* **取り組む課題**
a – 天知茂主演ドラマの解説文のうち、「天知茂と三田佳子は、同じ東映」を含む語句で始まり「るも、第18話で離婚を決意。」で終わる部分を、一字一句違えずに書き出してください。
b – 天知茂主演ドラマの解説文について、最後に示された文の次に来る部分を書き足してください。

* **読解文**
-------------------------

佐藤まさあき原作の同タイトルの劇画のドラマ化[1]。氏家修(本名・猪斐雅彦)と船山奈美。同じ人物に対して全く違う思いと目的を持った、二人の愛などを絡めながら描いたサスペンスメロドラマ[2]

2024年3月13日に発売されたDVDとして初めてソフト化された[3]

主演の天知茂は、1960年代後期に入ってから本作が雑誌に連載開始された時から読んでいて「いつかテレビでやりたいと思っていた」ということで、5年前(1972年頃)に自分の主演で企画を出したが、この時は本作の企画は通らず『非情のライセンス』に決まった。非情のライセンス(第2シリーズ)が1977年3月で終了し、同年秋が近づいて再び非情のライセンスの新シリーズの企画が動き出そうとしていたのを聞いた天知は「今度こそ」として本作のドラマ化を強く要望、今度は晴れて企画が通りドラマ化が実現した。天知は原作者の佐藤とも約束していたドラマ化だったと話している[1]。しかし本作の原作が10年ほど前のために時代背景がかなり違っている面もあり、脚本家らと打ち合わせた上で原作から大幅な設定変更が成された[1]。また、最終回のストーリー内容は連日会議を重ねて二転三転したという[4]

天知茂と三田佳子は、同じ東映出身の俳優同士ながら、共演はこれが初めてだった[4]。天知はそれまで刑事役など追う立場の役が多く、本作では一転して追われる立場の役になったが、「やっぱり刑事役とか追う役がいいですよ」と話している[4]

内容[編集]

197X年、シンガポールに滞在する氏家修と船山奈美は、お互い見知らぬ存在の二人だったが、その二人に日本から同じ内容の電文と電話が届いた。二人はその知らせを受けて、同じ飛行機で日本への帰国の途に就き、羽田空港に降り立った。二人のそれぞれの目的は別々だったが、行き着く人物は矢島コンツェルンの暗部を知る野川という同一人物だった。電文の内容は、野川が検察庁の取り調べを受けたというものだった。氏家は10年前、矢島コンツェルンによって両親と妻を死に追いやられ、自分も殺人犯の汚名を着せられて国外逃亡したのだった。氏家の目的はその復讐であった。しかし氏家は指名手配中の身であることもあって、警視庁警部の蛇沼らに追われることとなる。一方、奈美は不遇だった頃に野川に助けられて、その後野川の後ろ盾もあって宝石店や画廊を経営するまでになっていた。そして二人は、コンツェルンの主である矢島慶三の還暦祝賀会で顔を合わせた[5][6][2]

出演[編集]

  • 猪斐雅彦(氏家修):天知茂
  • 船山奈美:三田佳子
    • 趣味はスーパーカーの運転、セスナ機も操縦することが出来る。氏家と知り合って以来、恋してはならないと知りながらも魅せられてゆく[4]。第13話で有坂との結婚を決意し夫婦になるも、第18話で離婚を決意。

-------------------------

* **データ部分**
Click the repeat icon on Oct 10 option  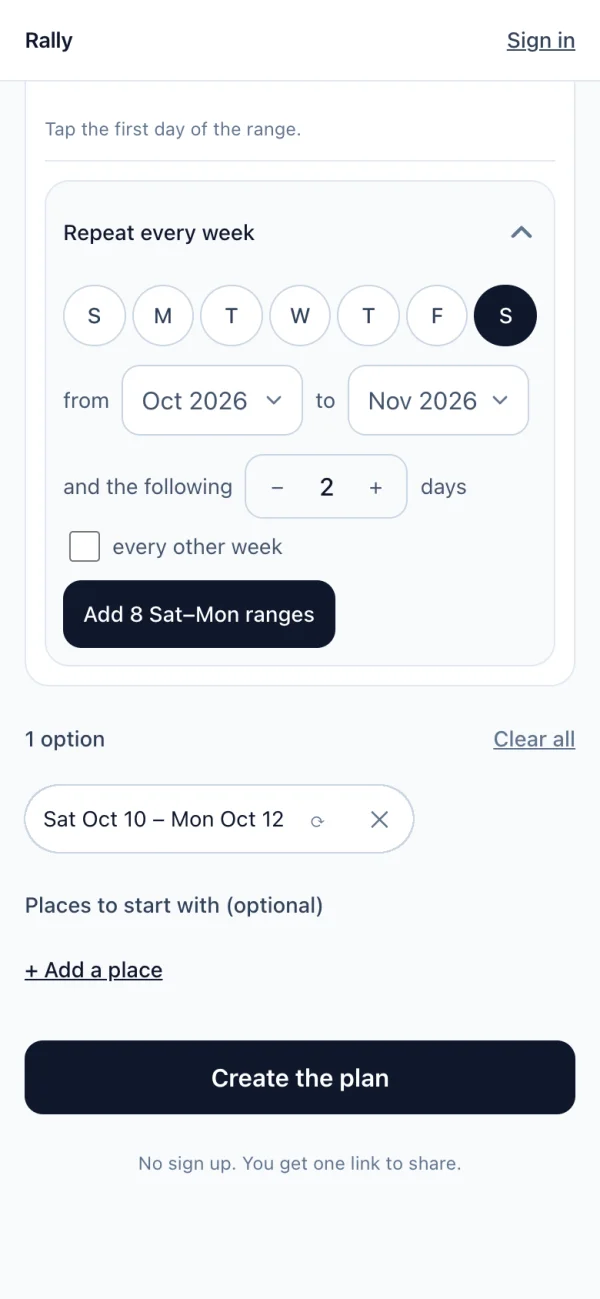click(317, 820)
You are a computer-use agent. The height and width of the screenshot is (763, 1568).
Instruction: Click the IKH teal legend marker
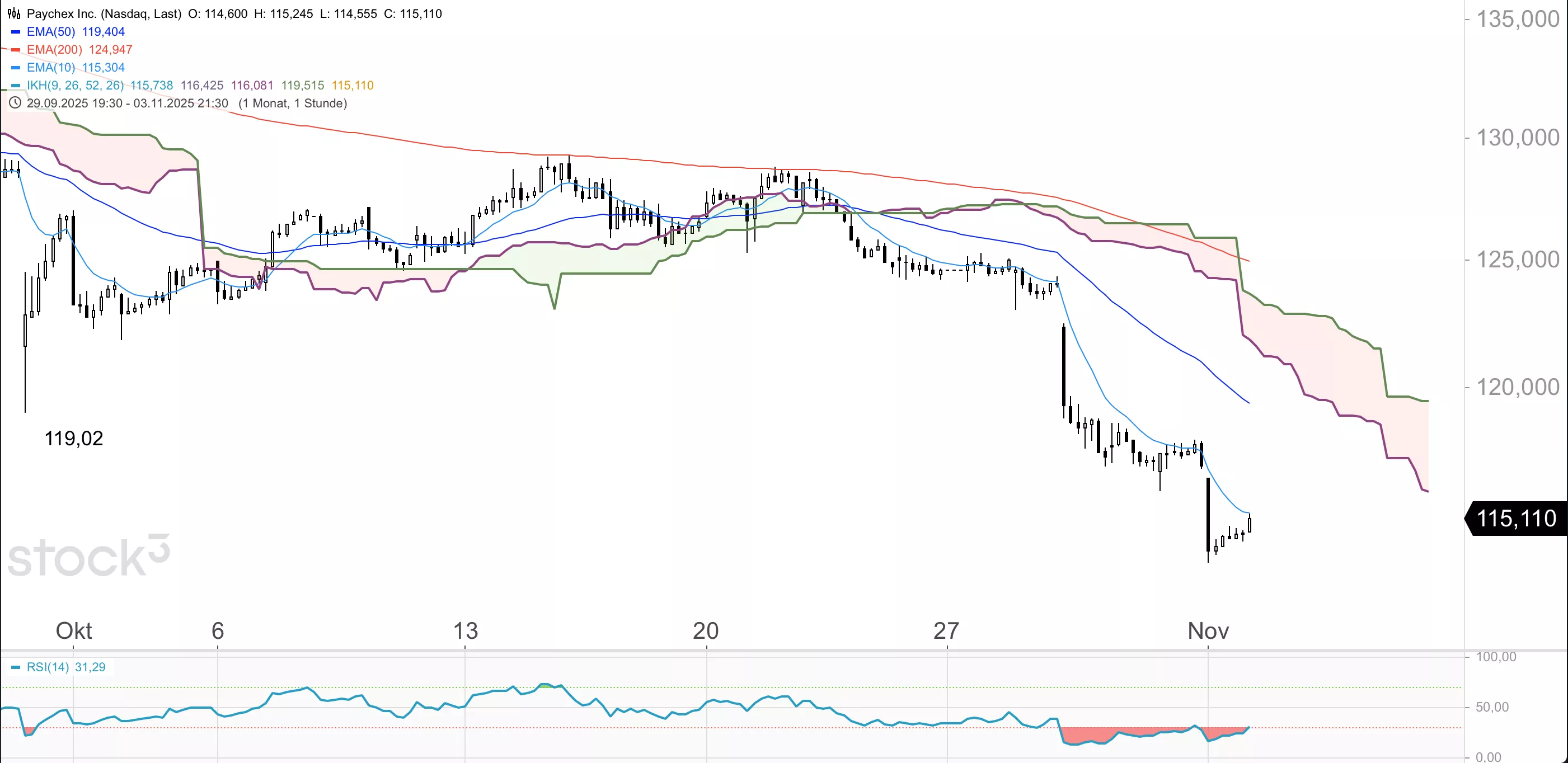coord(16,86)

-------------------------

* **課題ごとの解答**
a –
天知茂と三田佳子は、同じ東映出身の俳優同士ながら、共演はこれが初めてだった[4]。天知はそれまで刑事役など追う立場の役が多く、本作では一転して追われる立場の役になったが、「やっぱり刑事役とか追う役がいいですよ」と話している[4]

内容[編集]

197X年、シンガポールに滞在する氏家修と船山奈美は、お互い見知らぬ存在の二人だったが、その二人に日本から同じ内容の電文と電話が届いた。二人はその知らせを受けて、同じ飛行機で日本への帰国の途に就き、羽田空港に降り立った。二人のそれぞれの目的は別々だったが、行き着く人物は矢島コンツェルンの暗部を知る野川という同一人物だった。電文の内容は、野川が検察庁の取り調べを受けたというものだった。氏家は10年前、矢島コンツェルンによって両親と妻を死に追いやられ、自分も殺人犯の汚名を着せられて国外逃亡したのだった。氏家の目的はその復讐であった。しかし氏家は指名手配中の身であることもあって、警視庁警部の蛇沼らに追われることとなる。一方、奈美は不遇だった頃に野川に助けられて、その後野川の後ろ盾もあって宝石店や画廊を経営するまでになっていた。そして二人は、コンツェルンの主である矢島慶三の還暦祝賀会で顔を合わせた[5][6][2]

出演[編集]

  • 猪斐雅彦(氏家修):天知茂
  • 船山奈美:三田佳子
    • 趣味はスーパーカーの運転、セスナ機も操縦することが出来る。氏家と知り合って以来、恋してはならないと知りながらも魅せられてゆく[4]。第13話で有坂との結婚を決意し夫婦になるも、第18話で離婚を決意。

b –
  • 矢島慶三:山形勲
    • 矢島商事社長。一代で日本有数の商社グループ、矢島コンツェルンを築き上げた大実業家[4]。一方で、1945年8月15日太平洋戦争終戦当日に犯した殺人事件の疑惑を持たれて氏家に追われる[7]
  • 中西江梨子:池上季実子
  • 中西常吉:由利徹
    • 氏家が借りている共同事務所のあるビルの管理人[4]
  • 黒井重吉:左とん平
    • 情報屋。氏家に情報を提供したかと思えば、氏家のかたきらにも氏家の情報を売るという、かなりいい加減な所がある[4]
  • 佐沼社長室長(常務):内藤武敏
  • 金子専務:根上淳
    • 矢島商事では「反社長派」。
  • 野川常務:高橋昌也
    • 矢島商事の裏をよく知る人物。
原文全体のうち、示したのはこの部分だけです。